Financial toxicity is made up of several key components, including out-of-pocket costs, productivity loss due to treatment or recovery time, medical debt, asset depletion, and bankruptcy. Additionally, out-of-pocket costs include everything from direct medical costs, such as for treatment or medications, and indirect costs, such as lost income or travel expenses. Not only can these issues affect a patient’s treatment adherence, but they can directly influence quality of life as well.2
To this end, Lundgrin and colleagues recruited emerging adults – defined as aged 18-30 years – both online and from 4 clinical sites. The team measured financial toxicity via the Comprehensive Score for Financial Toxicity (COST-FACIT), in which a lower score equates to greater toxicity. Multivariable linear regression was employed to examine baseline associations among financial toxicity and demographic (age, race, gender identity, employment status, et cetera), clinical (T1D duration, insulin pump/continuous glucose monitor [CGM] usage, meeting glycemic goal), and insurance factors.1
Of the 168 included participants, 66% were White, 70% were female, 67% were employed, 89% used CGM, and 75% used insulin pumps. However, only 47% met glycemic targets. A total of 48% held private insurance, with 58% self-policy holders. Lundgrin and colleagues noted that insurance, clinical, and demographic factors explained 42% of variance in financial toxicity (COST-FACIT; R2 = .42; P = .007). Older age and insurance type were also independently associated with toxicity, while private insurance was associated with lower financial toxicity. Uninsured or undisclosed insurance typically had higher financial toxicity.1
Ultimately, Lundgrin and colleagues determined that health insurance and age were the most significant factors in financial toxicity. The analysis provides clinicians with a target, but not a method of discussing and addressing it.1
To this end, Lundgrin also discussed her approach to discussing these sensitive topics with patients. Financial issues are often considered taboo to some degree, resulting in hesitancy in discussing potential barriers to treatment or outcomes. Taking a gentler and more open-ended approach, Lundgrin says, is key to getting the necessary information without straining the patient-clinician relationship.

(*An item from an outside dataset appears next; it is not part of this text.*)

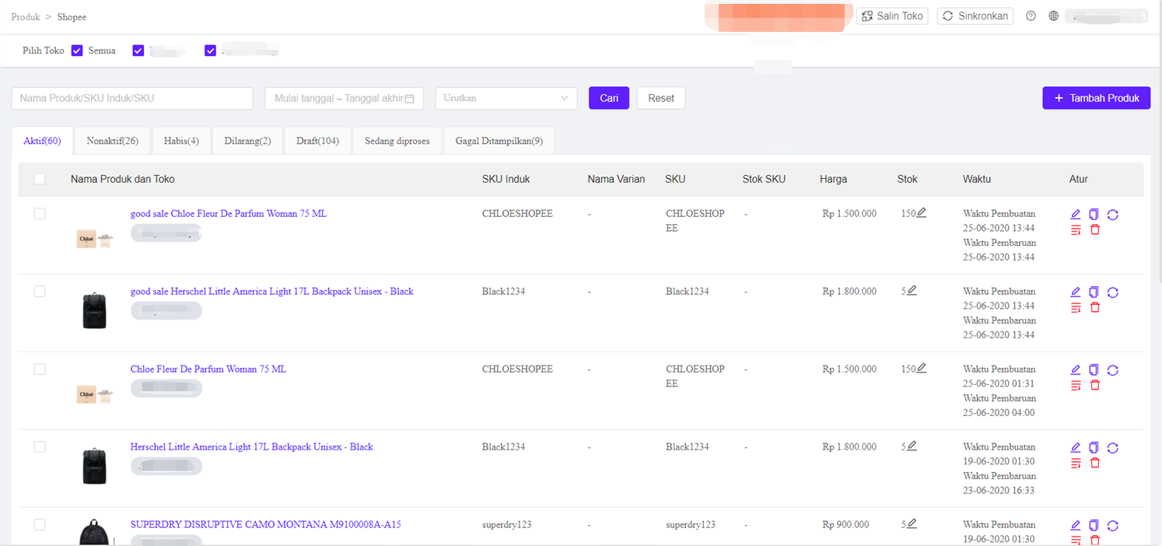This screenshot has height=546, width=1162.
Task: Select checkbox for good sale Chloe product
Action: click(40, 213)
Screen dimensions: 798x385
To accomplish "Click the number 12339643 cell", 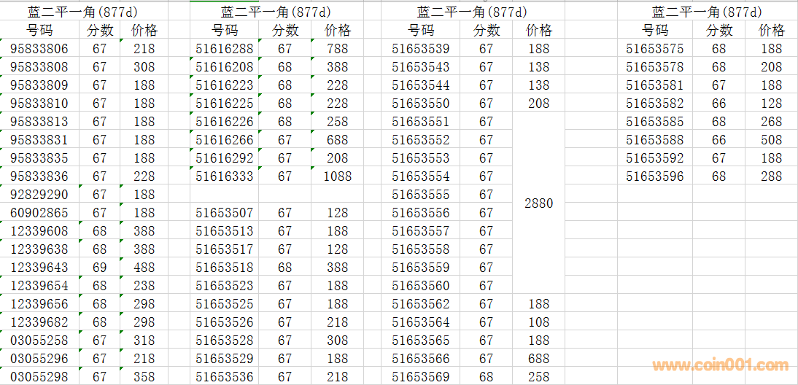I will pos(39,268).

“You have to be open-ended, starting by saying, ‘these are all the various options that we have at our disposal. What concerns do you have about these options?’” Lundgrin said. “I’ve been surprised when I take an approach like this at the answers I get. Sometimes I think it might be one thing, and it’s actually something else entirely.”
Editors’ Note: Lundgrin reports no relevant disclosures.